Ask HN: Validate this startup idea - dcpdx

The idea is to create a "Wikipedia for statistics", pulling a ton of statistics about everything and putting them in one place where they're easily searchable and filtered by tags/keywords.  Content would be spidered as well as user-submitted, with sources needed to guarantee accuracy.<p>Is this a good idea? Who would be the main users? How could it be monetized?  It seems like a pretty obvious product so the lack of existing alternatives concerns me.<p>I appreciate the input from the HN community!
======
badmash69
There are already several stats sites , especially for economics. I recall
using those sites when I was in B-School.

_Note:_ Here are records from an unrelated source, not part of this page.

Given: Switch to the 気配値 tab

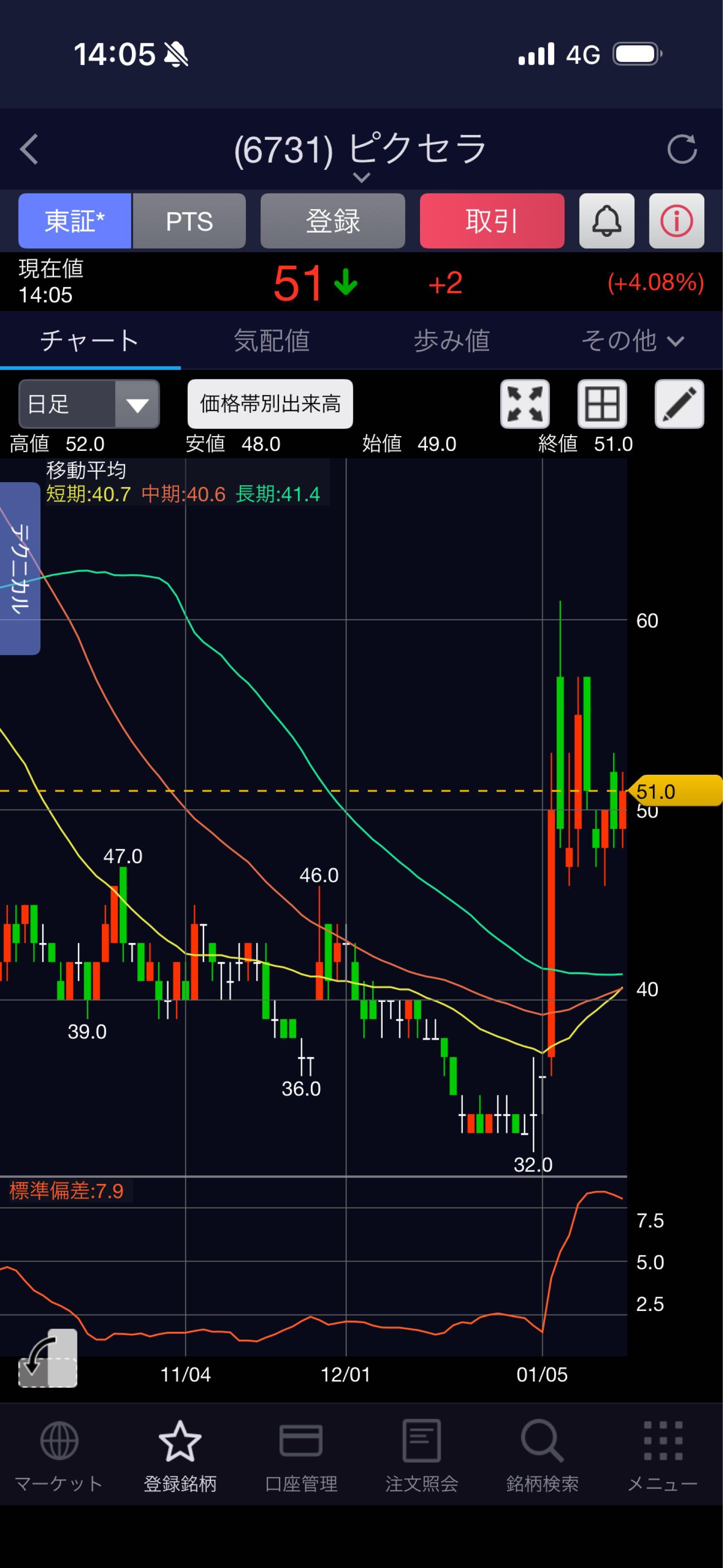Looking at the screenshot, I should point(271,341).
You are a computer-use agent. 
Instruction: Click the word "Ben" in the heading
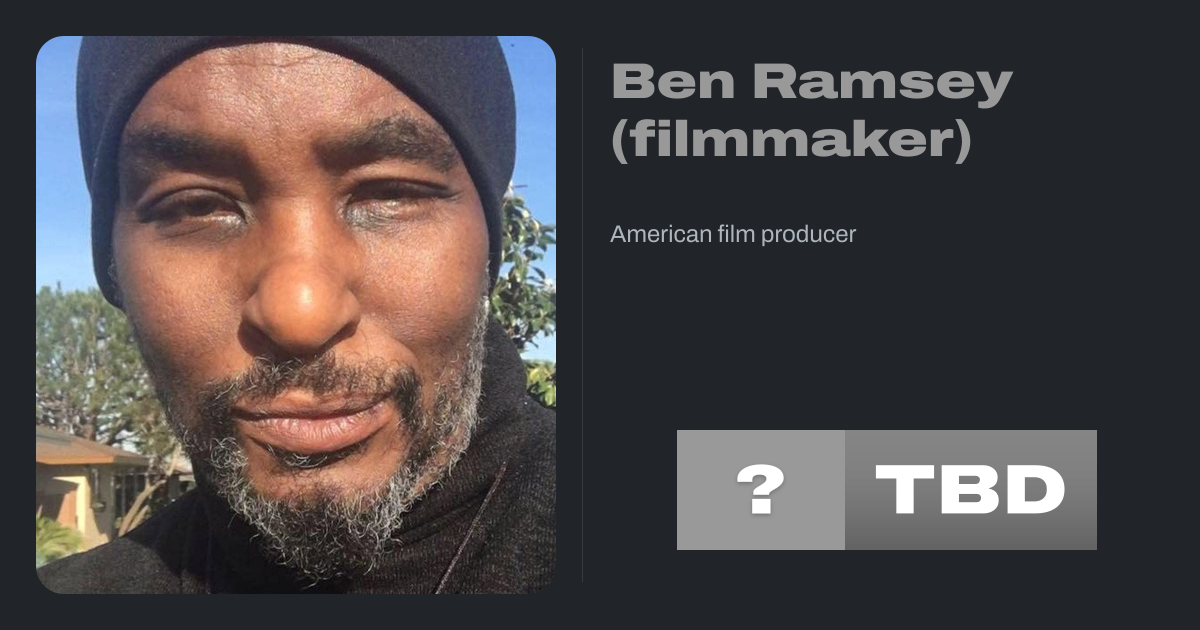[674, 82]
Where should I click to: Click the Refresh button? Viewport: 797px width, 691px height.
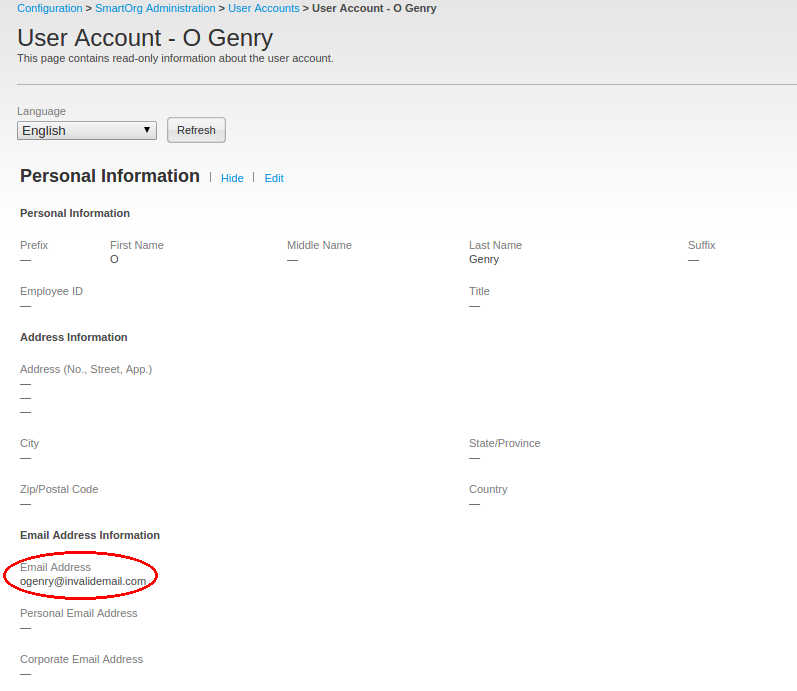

Now, <http://www.wolframalpha.com/> is my go to site for all my stats related
searches.

You should talk to B-School students and find out what they need to change
their search habits.

------
salman89
I like the idea - I myself run into lots of times where I am looking for
random statistics that I need for a presentation, report, etc. Few things to
consider:

\- I like a freemium/subscription model. Even if the freemium model only
allows the user to find such statistic. Ex show the user "X% of mobile users
use their phone in the bathroom".

\- I'm more worried from a profitability standpoint. Can you procure licenses
for the data (remember that if you just buy the report, you don't have the
license to sell it again) and still turn a profit?

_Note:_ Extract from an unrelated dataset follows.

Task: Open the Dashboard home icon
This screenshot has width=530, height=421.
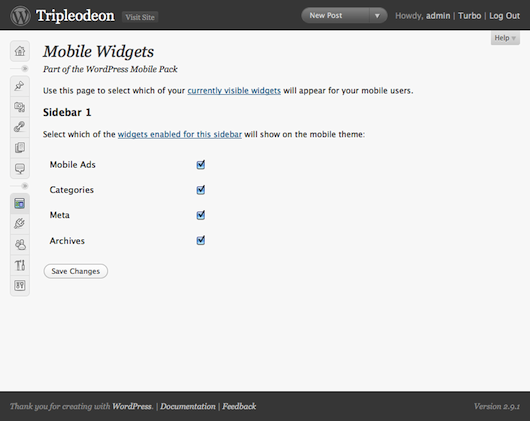Action: tap(20, 51)
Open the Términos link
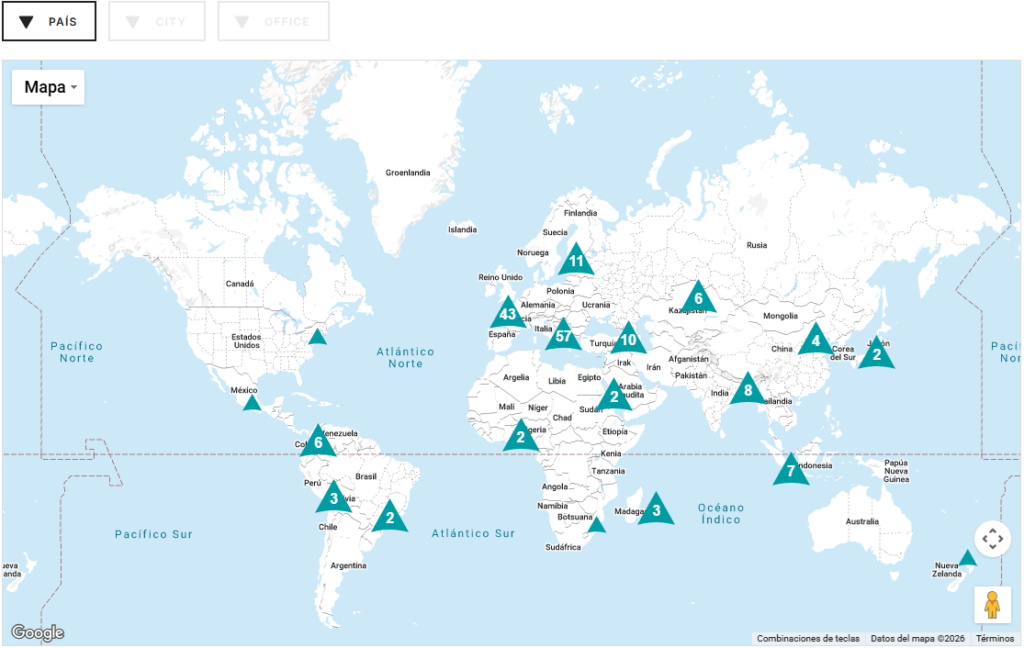This screenshot has width=1024, height=648. (995, 639)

\- Maybe you can follow a more affiliate model. Often times, I find it
difficult to just find which reports can give me the data I need. Perhaps some
sort of indexing service for reports - ala Google Book/Scholar search.

Good luck!

------
dcpdx
Our initial thought was to focus on consumer demographic statistics for
small/med size companies to use when evaluating consumer habits and trends.
Currently, that information is all over the place in different reports costing
up to $5K a piece. We were thinking about a freemium/subscription model and
open the market to businesses that don't necessarily want to spend $5K on one
report; statistics like "29% of college students in the U.S. own smartphones".

Wolfram Alpha is more of a computational search engine than a stat search
engine, so IMO the overlap is minimal.

Good idea to talk to B-School students; that's definitely a segment of the
market that might be interested in something like this.